■ Data supplied:
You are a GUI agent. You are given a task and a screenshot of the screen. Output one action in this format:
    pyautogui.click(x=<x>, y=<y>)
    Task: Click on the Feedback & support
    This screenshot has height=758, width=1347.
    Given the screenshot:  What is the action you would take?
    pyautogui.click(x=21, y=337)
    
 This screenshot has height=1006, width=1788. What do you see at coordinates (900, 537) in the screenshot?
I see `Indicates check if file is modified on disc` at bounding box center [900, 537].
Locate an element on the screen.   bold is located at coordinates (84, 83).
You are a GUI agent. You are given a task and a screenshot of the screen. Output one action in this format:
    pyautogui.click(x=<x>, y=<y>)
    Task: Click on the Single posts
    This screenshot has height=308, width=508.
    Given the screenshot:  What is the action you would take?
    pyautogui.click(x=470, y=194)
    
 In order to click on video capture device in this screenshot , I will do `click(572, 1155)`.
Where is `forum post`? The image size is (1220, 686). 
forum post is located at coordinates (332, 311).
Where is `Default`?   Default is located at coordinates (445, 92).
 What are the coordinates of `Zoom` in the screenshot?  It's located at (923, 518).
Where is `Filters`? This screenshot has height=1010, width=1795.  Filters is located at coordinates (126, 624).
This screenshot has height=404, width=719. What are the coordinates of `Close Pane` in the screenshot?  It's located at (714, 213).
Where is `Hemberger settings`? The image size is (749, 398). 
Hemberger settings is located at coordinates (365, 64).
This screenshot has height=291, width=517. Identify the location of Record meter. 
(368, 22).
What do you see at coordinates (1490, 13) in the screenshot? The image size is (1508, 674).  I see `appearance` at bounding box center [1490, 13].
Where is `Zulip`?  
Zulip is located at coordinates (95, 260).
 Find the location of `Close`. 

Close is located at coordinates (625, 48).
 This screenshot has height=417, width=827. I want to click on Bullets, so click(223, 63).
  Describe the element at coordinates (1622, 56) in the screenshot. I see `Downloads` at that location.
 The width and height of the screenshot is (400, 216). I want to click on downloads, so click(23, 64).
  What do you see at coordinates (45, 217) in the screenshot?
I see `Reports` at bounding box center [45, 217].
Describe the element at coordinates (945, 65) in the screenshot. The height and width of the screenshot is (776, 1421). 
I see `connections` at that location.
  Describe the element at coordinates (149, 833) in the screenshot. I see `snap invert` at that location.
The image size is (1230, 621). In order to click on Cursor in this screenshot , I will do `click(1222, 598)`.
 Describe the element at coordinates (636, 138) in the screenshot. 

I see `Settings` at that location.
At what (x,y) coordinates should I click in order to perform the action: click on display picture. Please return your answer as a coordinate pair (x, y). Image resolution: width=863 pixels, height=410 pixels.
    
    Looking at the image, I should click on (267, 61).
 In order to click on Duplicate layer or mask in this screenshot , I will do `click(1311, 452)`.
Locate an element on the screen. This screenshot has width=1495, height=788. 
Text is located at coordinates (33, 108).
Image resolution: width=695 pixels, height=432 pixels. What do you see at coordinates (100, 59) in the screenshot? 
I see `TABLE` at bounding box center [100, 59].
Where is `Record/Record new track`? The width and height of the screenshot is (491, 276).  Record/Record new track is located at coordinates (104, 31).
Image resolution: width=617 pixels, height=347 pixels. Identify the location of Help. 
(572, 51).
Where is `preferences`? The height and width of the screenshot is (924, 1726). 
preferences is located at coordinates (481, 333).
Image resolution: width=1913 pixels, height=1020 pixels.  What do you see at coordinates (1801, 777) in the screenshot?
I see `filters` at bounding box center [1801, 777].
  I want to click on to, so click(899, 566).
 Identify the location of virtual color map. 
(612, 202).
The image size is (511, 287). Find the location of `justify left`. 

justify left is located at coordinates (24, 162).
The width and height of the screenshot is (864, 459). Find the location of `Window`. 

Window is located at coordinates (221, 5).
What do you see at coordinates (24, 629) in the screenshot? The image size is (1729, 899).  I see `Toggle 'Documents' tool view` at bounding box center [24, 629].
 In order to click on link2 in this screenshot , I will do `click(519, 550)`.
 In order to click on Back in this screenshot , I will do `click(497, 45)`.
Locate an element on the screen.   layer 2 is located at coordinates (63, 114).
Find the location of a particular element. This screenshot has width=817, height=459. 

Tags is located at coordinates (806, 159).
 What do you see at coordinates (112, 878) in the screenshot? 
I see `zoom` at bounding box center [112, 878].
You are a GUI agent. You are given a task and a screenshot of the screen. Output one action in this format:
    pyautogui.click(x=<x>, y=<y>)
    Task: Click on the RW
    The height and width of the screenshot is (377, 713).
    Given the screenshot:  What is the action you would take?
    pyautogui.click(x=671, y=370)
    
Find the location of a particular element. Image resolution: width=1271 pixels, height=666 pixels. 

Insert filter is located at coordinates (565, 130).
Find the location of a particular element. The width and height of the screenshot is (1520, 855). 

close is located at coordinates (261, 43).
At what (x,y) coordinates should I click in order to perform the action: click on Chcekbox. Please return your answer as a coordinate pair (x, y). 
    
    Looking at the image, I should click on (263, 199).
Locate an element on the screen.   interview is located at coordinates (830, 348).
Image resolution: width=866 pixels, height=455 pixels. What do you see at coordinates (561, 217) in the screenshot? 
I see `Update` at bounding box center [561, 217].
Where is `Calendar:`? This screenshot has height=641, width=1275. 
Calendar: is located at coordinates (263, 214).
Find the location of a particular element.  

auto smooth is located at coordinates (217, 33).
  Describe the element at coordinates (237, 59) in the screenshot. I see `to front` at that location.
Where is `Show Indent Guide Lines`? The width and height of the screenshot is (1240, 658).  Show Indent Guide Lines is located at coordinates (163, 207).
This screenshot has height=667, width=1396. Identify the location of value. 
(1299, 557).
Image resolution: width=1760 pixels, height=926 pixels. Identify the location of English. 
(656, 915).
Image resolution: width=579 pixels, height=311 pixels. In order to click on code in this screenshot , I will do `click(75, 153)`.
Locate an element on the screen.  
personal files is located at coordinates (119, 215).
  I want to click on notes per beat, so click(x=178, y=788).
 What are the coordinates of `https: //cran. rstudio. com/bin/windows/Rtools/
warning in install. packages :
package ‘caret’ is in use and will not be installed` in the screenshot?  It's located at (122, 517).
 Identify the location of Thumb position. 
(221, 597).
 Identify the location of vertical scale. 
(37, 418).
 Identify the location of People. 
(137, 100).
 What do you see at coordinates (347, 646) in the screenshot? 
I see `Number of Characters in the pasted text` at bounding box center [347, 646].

■ Problem: Copy out the data lines word for word, beginning with the line containing "I want to click on notes" and ending after the line containing "package ‘caret’ is".

■ Output:
  I want to click on notes per beat, so click(x=178, y=788).
 What are the coordinates of `https: //cran. rstudio. com/bin/windows/Rtools/
warning in install. packages :
package ‘caret’ is in use and will not be installed` in the screenshot?  It's located at (122, 517).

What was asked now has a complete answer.